Iblís no fue atrapado. Se dejó atrapar. Lo hizo para saldar una deuda con Sidi Shamharush, quien alguna vez le salvó la existencia de una maldición mayor. Iblís es el djinn más antiguo, y también el más ambivalente. No cree en el bien ni en el mal. Cree en el caos que se ordena solo cuando los hombres hacen elecciones.
Antes, fue un djinn de la fortuna: intervenía en guerras, juegos, pactos. Pero no premiaba ni castigaba, solo torcía los dados. Su presencia en el campo de batalla era como un soplo de viento que desviaba la flecha justa o hacía fallar el disparo certero. Para algunos, era un dios. Para otros, una peste.
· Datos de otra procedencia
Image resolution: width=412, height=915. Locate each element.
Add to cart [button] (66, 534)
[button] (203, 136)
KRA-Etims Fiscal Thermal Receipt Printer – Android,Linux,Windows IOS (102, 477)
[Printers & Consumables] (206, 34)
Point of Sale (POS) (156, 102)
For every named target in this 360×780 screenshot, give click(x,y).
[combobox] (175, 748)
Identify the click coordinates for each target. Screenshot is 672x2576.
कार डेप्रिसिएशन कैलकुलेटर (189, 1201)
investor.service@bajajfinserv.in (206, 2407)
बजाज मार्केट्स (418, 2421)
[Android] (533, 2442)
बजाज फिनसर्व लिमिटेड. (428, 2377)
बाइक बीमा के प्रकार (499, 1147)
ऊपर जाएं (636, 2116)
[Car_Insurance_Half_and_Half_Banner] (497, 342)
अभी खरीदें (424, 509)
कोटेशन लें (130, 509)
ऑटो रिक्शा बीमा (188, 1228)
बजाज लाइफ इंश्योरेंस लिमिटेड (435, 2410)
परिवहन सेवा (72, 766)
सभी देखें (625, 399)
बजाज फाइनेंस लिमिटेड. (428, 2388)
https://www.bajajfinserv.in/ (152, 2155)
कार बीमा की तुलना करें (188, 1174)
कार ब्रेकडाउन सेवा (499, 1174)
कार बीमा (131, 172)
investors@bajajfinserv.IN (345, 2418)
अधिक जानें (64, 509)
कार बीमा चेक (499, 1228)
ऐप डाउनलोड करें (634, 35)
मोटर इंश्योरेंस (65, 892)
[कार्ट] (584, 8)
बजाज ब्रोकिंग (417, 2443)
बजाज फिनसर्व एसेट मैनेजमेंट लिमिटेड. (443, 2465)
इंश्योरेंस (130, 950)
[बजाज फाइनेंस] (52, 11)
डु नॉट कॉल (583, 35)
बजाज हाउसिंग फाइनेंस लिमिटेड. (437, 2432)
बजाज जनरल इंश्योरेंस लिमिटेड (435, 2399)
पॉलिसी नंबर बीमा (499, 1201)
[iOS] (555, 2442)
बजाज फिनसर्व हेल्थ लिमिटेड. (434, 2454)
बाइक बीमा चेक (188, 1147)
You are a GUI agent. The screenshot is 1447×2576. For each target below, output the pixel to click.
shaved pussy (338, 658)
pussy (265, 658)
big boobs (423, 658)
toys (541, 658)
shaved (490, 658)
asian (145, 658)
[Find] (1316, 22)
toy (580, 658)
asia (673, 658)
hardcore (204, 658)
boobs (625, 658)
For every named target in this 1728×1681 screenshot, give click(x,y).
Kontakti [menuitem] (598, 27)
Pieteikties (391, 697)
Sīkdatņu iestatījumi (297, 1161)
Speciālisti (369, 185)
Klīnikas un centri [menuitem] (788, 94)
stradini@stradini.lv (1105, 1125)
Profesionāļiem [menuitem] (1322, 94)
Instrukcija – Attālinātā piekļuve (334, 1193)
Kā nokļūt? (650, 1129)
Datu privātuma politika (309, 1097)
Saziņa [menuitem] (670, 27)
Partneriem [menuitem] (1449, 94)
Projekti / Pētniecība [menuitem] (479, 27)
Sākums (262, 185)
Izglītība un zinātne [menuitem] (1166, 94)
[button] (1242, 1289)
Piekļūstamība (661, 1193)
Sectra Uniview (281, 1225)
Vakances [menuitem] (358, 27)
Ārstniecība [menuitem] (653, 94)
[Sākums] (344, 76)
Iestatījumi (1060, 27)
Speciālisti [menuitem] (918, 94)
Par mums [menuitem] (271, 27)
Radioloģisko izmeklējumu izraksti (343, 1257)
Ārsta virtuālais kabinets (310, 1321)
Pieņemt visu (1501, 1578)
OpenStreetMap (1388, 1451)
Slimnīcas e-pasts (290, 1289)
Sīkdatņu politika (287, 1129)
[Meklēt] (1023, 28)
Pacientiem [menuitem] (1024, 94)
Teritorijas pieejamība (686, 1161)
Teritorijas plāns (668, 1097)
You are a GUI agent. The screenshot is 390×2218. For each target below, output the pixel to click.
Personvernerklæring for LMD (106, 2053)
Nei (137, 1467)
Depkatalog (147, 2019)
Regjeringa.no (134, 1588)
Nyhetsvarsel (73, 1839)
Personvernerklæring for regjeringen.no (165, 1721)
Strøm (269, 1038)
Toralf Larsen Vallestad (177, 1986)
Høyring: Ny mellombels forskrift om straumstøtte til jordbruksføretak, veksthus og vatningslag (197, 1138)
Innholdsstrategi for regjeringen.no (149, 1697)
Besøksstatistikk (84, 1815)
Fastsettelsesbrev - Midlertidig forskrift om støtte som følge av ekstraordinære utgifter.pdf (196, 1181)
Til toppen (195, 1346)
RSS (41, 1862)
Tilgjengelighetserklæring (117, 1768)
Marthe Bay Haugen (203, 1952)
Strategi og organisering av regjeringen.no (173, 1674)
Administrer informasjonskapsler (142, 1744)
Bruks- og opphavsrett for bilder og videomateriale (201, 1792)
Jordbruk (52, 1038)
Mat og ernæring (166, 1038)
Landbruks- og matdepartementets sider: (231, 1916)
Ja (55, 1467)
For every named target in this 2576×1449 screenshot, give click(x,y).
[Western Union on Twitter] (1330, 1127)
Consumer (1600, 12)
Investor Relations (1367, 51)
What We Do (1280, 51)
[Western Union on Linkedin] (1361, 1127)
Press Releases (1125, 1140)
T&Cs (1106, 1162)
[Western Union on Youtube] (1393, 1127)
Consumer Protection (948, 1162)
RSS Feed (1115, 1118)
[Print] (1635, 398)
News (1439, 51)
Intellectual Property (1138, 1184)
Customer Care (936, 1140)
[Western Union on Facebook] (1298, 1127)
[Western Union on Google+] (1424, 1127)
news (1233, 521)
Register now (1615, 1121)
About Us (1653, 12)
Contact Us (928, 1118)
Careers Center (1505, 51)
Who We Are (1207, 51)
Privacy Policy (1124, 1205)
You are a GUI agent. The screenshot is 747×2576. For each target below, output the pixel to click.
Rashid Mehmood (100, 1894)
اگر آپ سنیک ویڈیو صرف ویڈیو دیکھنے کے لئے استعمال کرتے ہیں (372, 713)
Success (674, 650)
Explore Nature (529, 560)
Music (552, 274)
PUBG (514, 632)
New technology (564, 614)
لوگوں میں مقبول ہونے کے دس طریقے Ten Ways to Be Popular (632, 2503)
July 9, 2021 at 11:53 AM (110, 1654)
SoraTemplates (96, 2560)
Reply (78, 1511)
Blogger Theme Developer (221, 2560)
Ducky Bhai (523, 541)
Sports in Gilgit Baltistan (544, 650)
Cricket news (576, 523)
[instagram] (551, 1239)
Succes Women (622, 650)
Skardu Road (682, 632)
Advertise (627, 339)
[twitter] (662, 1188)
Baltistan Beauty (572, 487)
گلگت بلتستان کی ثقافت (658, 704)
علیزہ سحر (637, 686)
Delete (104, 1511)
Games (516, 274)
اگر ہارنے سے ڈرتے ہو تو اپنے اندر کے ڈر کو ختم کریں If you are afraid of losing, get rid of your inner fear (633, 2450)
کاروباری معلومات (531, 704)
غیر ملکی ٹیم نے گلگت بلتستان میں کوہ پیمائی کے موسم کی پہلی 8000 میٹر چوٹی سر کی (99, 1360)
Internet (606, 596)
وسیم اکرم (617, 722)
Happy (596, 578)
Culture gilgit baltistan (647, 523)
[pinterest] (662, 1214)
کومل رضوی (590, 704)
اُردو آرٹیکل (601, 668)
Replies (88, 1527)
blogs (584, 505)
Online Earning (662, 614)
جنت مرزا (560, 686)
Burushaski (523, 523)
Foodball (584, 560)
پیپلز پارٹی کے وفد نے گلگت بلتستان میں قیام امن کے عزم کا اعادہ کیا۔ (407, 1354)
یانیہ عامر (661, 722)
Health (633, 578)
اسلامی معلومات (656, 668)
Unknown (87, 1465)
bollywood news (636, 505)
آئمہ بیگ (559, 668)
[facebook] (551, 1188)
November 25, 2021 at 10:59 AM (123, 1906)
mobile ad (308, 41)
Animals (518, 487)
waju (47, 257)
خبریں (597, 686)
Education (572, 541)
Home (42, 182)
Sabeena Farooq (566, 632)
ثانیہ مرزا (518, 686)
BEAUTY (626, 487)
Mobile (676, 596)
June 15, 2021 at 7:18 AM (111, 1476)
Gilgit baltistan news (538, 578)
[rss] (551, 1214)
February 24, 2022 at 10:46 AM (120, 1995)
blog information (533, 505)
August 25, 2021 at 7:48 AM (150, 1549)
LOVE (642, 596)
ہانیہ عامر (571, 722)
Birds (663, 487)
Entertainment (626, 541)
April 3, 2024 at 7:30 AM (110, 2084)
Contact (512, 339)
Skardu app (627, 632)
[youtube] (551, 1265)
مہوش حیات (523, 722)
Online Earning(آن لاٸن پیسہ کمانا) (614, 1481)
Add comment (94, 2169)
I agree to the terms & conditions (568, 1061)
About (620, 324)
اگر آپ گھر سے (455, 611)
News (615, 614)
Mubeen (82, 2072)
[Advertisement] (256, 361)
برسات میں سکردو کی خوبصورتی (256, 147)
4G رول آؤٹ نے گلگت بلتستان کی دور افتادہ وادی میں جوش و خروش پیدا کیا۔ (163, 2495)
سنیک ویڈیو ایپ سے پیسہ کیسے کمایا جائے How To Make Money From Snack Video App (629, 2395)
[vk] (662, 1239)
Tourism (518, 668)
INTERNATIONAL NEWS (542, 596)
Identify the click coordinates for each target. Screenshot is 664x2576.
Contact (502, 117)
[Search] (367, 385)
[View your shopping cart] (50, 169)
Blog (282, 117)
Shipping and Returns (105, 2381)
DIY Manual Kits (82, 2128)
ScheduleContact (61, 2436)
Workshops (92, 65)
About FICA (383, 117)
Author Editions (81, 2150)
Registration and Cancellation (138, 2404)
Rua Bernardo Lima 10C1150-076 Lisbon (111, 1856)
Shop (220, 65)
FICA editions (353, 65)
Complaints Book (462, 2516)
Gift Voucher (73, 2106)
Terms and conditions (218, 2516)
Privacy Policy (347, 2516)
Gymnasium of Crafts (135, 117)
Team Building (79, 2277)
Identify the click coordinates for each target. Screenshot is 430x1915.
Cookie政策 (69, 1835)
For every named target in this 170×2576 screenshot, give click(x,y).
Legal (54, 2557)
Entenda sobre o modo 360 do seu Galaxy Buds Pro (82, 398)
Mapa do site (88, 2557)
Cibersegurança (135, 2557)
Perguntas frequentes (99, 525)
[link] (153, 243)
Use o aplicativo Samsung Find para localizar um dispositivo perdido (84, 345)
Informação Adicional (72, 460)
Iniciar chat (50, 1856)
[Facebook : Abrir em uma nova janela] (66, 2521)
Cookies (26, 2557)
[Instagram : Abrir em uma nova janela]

Era el más temido, no por su tamaño ni por su poder, sino porque no deseaba nada. Ni libertad, ni compañía, ni venganza. Su existencia era una llama eterna que consumía sin necesitar combustible.
Acordó con Shamharush encerrarse en la lámpara roja, sabiendo que lo llamarían algún día. Cuando eso ocurriera, haría su última jugada: ofrecer lo que nadie espera. El poder de alterar la suerte no es un regalo, es un veneno. La suerte, como Iblís, solo responde a lo que no se puede prever.